Start of QUOTED PASSAGE

Meanwhile, comics and TV writer Paul Cornell explains why he won’t be attending the convention: “The guy who originally invited me was made redundant the day after he did so. Which doesn’t fill one with confidence. But, sure enough, his boss was kind enough to honour the commitment. And there was some communication on that score. However, by the start of this week, I’d noticed that days were ticking by without any actual arrangements being made. So I finally said that if they’d already bought the air ticket, then of course I’d come, because I didn’t want them to lose out financially because of me, but if they hadn’t, then not to worry about it. Which resulted in… absolute silence. So when I say I’m not going to New York… well, that’s my best guess as we speak.”
Heidi MacDonald reported earlier this week that “several announced guests” hadn’t received their travel arrangements, “and several others who were invited pulled out when such arrangements were not forthcoming.” [Big Apple Comic Con]
Legal | Anime producer and distributor Funimation Entertainment issued a Digital Millennium Copyright Act takedown notice to the webhost of AnimesFree demanding that the fansub site remove more than 1,000 infringing episodes of more than 40 series. The site’s administrator complied, and then complained about the company enforcing its copyrights: “AnimesFree.com will continue just as STRONGLY as it has been these past three months. Meeting everyone new on the website was great and I don’t intend for it to stop anytime soon. So we’re not going to quit just because of a few dozen series. There’s two things that you can do when a bully pushes you down. You either stay down and cower, or you stand back up and fight until you can’t walk anymore. There are just some things that the ‘Anime’ corporate giants will never understand about how people rely on online Anime communities.” The commenters on the post aren’t particularly sympathetic to the administrator’s plight. [AnimesFree, via Deb Aoki]
Retailing | Heidi MacDonald reports that Rich Hafstead, partner in the Jim Hanley’s Universe chain in New York City, passed away Oct. 9. He had been semi-retired since suffering a heart attack in 2006. [The Beat]
Retailing | A 10-year-old girl is in a coma after she was trapped Tuesday under shelves that collapsed in a bookstore in Sapporo, Japan. The girl’s 14-year-old sister also was injured. The store, Daily Books, sells secondhand manga and video games. [The Japan Times, The Mainichi Daily News]
Legal | In light of recent legal moves by the heirs of Jerry Siegel and Jack Kirby, Christopher Murray and Paul Iannicelli consider the termination provisions of the 1976 Copyright Act. [ Mondaq]
The daughter of Asterix co-creator Albert Uderzo is publicly criticizing her father for selling his stake in the books’ publisher to Hachette Livre, and authorizing the company to continue the series after his death.

End of QUOTED PASSAGE
Start of DATASET CONTENT

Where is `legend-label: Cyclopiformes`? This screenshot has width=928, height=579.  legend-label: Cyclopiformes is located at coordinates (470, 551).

End of DATASET CONTENT

● **APPLY WHAT YOU READ**:
**a)** List the source names that appear in square brackets in the comics news roundup. Leave out the person credited after "via".
**b)** Proceed with the comics news roundup, picking up after its final sentence about Albert Uderzo's daughter.
The data has no connection to the comics news roundup.

● **RESULTS BY TASK**:
**a)** Big Apple Comic Con, AnimesFree, The Beat, The Japan Times, The Mainichi Daily News, Mondaq

**b)**
“Today, I’m rebelling,” Sylvie Uderzo wrote in the French newspaper Le Monde. “Why? Because Asterix is my paper brother. I find myself entering into battle against, perhaps, Asterix’s worst enemies — the men of industry and finance.”
Albert Uderzo, now 81, created the enormously popular Asterix in 1959 with the late writer Rene Goscinny. Editions Albert Rene was founded in 1979, two years after Goscinny’s death.
The sale last month to Hachette, approved by Goscinny’s daughter Anne, gives the French publishing giant a 60-percent stake in Asterix. The remaining 40 percent remains with Sylvie Uderzo, who claims her father previously had intended the comic to end once he dies.
She blames her father’s advisers for pushing him into a “180 degree turn.”
The Asterix albums have been translated into 107 languages, and have sold more than 300 million copies worldwide.